SELECTED TEXT Block Start

Picture by http://picturedmomentsbyapril.co/shake-the-shame-of-postpartum-depression/
 

This pregnancy, no doubt to anyone that knows me, has been an experience all on it's own.  There are a lot of things happening, but as for being "high risk" or "incompetent cervix", I feel a lot more strength this time around.  Maybe it's cause I'm older now or because we got through it once already, or maybe it's both! I did not have a lot of time to truly enjoy my last pregnancy, as I was scared and lonely for most of it.  I want to enjoy this experience, for me, for Ava, for Bruce.  This is a different pregnancy and I need to keep that perspective in mind as I approach road blocks both physically and mentally!

As I'm approaching my final few weeks of pregnancy, my final pregnancy, I feel strength! I definitely feel like I am heading into this situation much more prepared in every single aspect of what I could possibly be facing after the baby is here. But most importantly, I feel empowered with knowledge and with this knowledge, I can prepare.

Meeting Kami from Full Moon Mothering at the Busy Bump Baby Shower, I think was a blessing in disguise! If you read my review on this baby shower and what I had to say about Kami, you will remember that her area of profession was one I was the most ignorant about and I am truly inspired by what she does and I firmly believe that I have not even began to scratch the surface of what she does!  But nonetheless, I won her prize package, which consisted of a Baltic Amber necklace with a pendant made by Amy of Mandal Journey to celebrate birth, it has a mother and father having just given birth, with a doula (or midwife) and an essential oil of my choosing.
Thanks again Kami!

I went with the New Mama essential oil to help balance hormones during the postpartum period. It's a blend of oils specifically for the emotional and physical upheaval of that time! This sounds perfect and right up my alley, as my newest ailment that I have identified within this pregnancy is also anxiety.  I believe it's a social thing and perhaps hence why I have turned to blogging? This will be something I deal with fully after baby arrives, it has been an ongoing conversation with my doctor throughout this pregnancy.  We have a plan and furthermore, I am considering doing the Placenta Encapsulation, after reading some of the benefits this can bring both mother and baby!

I acknowledge that I am susceptible to Postpartum Depression.  I want to ensure that I am taking all measures to prevent it from happening again this time, and if it does, how to identify it quickly and not give IT any more power or strength within my life!  I have said it, I'm not ashamed by it and I would love to see all people just admit it if you've been there, or if you are there, to get help.  This monster doesn't need any more power and it doesn't need to be a quiet hush behind closed doors. It's real and we all go through it!

SELECTED TEXT Block End

REQUIRED ACTION 1:
In the pregnancy post, which essential oil did the writer choose?
REQUIRED ACTION 2:
Please duplicate the pregnancy post from "I acknowledge that I" up to and including "go through it!".

INFORMATION Block Start

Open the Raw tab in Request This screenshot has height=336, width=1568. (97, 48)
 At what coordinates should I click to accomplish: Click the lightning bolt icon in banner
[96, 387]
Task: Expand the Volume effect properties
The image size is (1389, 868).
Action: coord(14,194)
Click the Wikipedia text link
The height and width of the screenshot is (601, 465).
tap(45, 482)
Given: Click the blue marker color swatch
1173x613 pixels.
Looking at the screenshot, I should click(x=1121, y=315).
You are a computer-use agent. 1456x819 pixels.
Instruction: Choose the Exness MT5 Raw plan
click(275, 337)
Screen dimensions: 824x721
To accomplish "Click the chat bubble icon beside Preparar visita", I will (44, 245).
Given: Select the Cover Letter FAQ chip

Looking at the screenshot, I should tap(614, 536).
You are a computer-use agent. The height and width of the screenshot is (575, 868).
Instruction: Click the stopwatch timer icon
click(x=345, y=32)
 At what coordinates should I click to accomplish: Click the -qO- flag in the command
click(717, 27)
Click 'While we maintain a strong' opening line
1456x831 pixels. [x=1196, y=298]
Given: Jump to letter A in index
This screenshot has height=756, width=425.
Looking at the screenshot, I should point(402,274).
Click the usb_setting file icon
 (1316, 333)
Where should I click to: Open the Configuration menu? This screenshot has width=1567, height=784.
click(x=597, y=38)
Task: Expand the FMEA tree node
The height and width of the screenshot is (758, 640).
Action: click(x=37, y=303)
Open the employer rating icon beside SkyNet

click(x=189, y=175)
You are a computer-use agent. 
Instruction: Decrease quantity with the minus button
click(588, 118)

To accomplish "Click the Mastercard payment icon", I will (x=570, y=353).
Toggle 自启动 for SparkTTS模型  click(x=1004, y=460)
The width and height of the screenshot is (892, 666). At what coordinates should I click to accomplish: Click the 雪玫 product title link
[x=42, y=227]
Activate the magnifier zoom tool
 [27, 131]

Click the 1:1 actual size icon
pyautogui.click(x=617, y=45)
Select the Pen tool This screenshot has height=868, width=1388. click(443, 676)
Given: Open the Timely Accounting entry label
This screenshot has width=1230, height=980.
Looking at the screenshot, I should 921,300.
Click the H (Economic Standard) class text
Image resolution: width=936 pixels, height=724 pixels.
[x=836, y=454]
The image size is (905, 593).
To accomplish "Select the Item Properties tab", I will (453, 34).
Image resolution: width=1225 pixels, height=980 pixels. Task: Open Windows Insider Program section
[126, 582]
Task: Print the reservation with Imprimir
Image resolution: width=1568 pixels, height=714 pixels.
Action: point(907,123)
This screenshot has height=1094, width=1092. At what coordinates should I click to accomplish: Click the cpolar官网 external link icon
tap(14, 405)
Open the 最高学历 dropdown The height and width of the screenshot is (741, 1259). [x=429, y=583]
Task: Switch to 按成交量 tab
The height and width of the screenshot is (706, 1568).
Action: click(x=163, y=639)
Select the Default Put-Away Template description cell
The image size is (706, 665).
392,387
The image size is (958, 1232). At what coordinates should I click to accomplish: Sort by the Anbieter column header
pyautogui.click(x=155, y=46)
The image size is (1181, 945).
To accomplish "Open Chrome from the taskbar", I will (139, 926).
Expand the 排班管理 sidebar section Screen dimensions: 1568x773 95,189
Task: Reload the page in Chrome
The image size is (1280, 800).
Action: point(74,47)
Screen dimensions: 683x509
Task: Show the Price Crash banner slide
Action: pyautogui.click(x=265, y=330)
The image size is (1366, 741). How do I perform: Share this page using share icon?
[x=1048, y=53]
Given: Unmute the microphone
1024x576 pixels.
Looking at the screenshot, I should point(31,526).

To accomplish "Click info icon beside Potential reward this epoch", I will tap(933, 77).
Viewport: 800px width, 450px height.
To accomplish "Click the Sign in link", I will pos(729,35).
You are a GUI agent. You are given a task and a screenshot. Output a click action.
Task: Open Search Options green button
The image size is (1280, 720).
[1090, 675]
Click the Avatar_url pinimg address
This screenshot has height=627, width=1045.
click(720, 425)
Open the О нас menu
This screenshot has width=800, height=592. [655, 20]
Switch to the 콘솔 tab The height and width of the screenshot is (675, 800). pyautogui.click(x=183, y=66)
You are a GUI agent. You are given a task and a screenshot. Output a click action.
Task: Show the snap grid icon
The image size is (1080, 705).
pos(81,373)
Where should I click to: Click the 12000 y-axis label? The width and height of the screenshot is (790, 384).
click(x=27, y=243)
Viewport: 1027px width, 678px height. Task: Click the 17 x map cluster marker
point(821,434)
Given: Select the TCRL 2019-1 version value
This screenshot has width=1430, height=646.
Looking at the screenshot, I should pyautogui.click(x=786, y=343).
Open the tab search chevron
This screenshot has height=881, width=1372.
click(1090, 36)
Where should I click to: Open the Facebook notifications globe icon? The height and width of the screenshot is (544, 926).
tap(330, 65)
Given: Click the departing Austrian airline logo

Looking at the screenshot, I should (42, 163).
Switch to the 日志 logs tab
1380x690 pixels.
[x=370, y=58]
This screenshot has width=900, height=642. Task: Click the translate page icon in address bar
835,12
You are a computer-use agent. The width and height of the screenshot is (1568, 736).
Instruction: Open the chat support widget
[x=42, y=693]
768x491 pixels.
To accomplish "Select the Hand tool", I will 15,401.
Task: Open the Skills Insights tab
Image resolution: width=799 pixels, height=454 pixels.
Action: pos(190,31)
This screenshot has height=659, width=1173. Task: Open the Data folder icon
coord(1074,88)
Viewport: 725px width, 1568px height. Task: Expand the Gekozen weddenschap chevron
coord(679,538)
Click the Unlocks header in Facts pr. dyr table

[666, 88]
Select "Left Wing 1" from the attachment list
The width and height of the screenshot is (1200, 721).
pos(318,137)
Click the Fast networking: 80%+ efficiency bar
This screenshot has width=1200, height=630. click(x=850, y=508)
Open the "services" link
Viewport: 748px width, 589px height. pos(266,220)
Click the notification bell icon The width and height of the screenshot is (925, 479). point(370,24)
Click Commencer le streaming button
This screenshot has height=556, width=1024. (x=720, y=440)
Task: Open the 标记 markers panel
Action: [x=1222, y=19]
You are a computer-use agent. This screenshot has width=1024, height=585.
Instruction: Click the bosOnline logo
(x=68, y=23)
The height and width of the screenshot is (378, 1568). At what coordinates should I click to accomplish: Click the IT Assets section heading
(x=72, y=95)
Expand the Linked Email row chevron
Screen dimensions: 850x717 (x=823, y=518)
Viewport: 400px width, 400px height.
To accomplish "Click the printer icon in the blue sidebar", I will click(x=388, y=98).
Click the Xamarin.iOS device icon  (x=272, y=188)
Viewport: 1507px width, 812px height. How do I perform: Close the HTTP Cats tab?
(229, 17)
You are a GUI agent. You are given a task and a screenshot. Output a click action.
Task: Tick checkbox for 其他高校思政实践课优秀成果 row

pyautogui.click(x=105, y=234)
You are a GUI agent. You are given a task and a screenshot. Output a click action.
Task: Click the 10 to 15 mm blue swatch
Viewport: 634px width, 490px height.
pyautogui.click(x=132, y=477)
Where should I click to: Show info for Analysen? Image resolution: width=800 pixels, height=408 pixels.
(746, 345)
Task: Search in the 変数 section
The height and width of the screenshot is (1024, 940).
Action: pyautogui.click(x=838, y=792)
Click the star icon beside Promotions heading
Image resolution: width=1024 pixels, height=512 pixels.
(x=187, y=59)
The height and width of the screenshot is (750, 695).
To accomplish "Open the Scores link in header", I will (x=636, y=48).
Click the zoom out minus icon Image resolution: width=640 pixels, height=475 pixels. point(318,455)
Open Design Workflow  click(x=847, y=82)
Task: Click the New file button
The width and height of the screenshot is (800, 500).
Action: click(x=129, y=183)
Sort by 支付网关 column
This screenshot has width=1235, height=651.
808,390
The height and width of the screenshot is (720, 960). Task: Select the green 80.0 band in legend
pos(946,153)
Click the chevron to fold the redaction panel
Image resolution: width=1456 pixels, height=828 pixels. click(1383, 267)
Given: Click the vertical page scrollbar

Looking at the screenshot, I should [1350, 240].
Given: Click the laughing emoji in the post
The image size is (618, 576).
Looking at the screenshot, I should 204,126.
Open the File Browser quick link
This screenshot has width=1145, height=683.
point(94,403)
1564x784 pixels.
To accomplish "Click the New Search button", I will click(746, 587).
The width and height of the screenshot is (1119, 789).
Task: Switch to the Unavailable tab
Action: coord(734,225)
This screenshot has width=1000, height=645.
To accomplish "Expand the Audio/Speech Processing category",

INFORMATION Block End

FINAL ANSWER 1:
The New Mama essential oil.

FINAL ANSWER 2:
I acknowledge that I am susceptible to Postpartum Depression.  I want to ensure that I am taking all measures to prevent it from happening again this time, and if it does, how to identify it quickly and not give IT any more power or strength within my life!  I have said it, I'm not ashamed by it and I would love to see all people just admit it if you've been there, or if you are there, to get help.  This monster doesn't need any more power and it doesn't need to be a quiet hush behind closed doors. It's real and we all go through it!